どうやってやってるの?賢いね?ぜんぜんダメじゃない!といろんなリアクションをいただく音声認識技術。その仕組みをざっくり簡単に説明したいと思います。

「音声を認識しているわけではありません」

え?!と思われるかもしれませんが、音声認識は英語だとAutomatic Speech Recognition、音声ではなくスピーチです。なので「会話認識」とか「文章認識」とかの方が技術的な意味合いとしては正しいと思います。

音を認識しているわけではないので聞こえてるものを文字化しているのではないのです。だから「歌詞が出てくるといい」とか「英語でも近い発音かひらがなで」とか「車の音とか環境音とかを」と言うのも技術的には「違うこと」になります。

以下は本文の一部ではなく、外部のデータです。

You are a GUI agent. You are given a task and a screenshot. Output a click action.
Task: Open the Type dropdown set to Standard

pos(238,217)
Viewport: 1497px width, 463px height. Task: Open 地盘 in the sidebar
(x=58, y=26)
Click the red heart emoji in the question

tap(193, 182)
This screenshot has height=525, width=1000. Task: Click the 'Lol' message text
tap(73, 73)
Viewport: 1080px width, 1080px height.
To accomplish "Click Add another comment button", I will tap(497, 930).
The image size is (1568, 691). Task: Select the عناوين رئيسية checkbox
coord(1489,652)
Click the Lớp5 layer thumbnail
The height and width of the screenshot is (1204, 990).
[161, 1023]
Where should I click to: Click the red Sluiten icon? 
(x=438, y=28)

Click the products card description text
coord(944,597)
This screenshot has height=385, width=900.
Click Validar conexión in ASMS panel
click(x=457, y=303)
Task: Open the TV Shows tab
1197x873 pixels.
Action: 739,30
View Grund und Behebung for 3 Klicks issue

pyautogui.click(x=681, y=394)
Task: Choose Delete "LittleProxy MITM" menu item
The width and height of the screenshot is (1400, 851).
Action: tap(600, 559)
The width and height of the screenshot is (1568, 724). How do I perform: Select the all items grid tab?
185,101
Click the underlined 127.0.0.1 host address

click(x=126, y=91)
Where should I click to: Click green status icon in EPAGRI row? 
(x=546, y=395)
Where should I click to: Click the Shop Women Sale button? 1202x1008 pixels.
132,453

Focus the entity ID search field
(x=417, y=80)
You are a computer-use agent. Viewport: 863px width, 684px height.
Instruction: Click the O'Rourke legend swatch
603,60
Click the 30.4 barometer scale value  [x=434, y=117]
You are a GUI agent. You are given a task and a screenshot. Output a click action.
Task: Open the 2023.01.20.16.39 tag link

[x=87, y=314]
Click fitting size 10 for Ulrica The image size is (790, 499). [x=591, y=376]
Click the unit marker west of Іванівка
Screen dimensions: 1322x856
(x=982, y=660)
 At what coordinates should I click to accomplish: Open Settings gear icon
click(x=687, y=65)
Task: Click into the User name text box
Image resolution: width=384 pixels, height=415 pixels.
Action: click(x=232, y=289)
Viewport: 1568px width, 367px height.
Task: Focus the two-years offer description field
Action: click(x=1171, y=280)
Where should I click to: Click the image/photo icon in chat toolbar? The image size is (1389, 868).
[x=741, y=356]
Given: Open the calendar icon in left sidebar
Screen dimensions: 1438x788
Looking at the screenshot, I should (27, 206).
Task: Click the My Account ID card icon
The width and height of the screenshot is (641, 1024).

「かしこい」と言う表現も違ってて、音声認識は考えていません。単に「辞書の検索」なので認識率の向上は「辞書の強化」と「検索スピード」の掛け算です。

音が入力されるとそれを言語の「音素」に変換して「辞書を検索」し一番近い「文章」を出力します。音素に変換をしてるので音声認識エンジンは言語や地域(英語だと北米、イギリス、オーストラリアなど)によって辞書が分けられます。

文章を検索しているのの分かりやすい例が「こうえん」と発話したとき、これだけでは「公園」か「講演」か「公演」かが分かりません。単語でだとそのとき辞書がもってる一番頻度が高いものを出してきます。これが

公園へ遊びに行く
講演を聞きに行く
公演を見に行く

とここまで話すとどの「こうえん」なのかが確定されます。キーボードで打って漢字に変換をしてるわけではなく初めから漢字になのです。

技術的なことを少しわかっていると「これは音声認識でできる」とか「これはちょっと無理だな」とかがわかるようになってきます。

ただこれは現時点での技術でありもしかしたら将来的に言語や地域を自動判別したり、ほんとに「音」と認識したりできるようになるのかもしれません。そこは世の中の基礎研究をしている機関や音声認識技術の提供元であるAmiVoiceの株式会社アドバンストメディアの仕事となります。UDトークはいち早く最新の技術は取り入れていく方針です。

「話し言葉を認識する」と言うことを念頭に置いて音声認識技術の使いどころを考えてみてください。そしていろんな場所でやってみて楽しんでみてください。

p.s
これは簡単な説明で概念的なものなので、専門的なツッコミはご遠慮ください。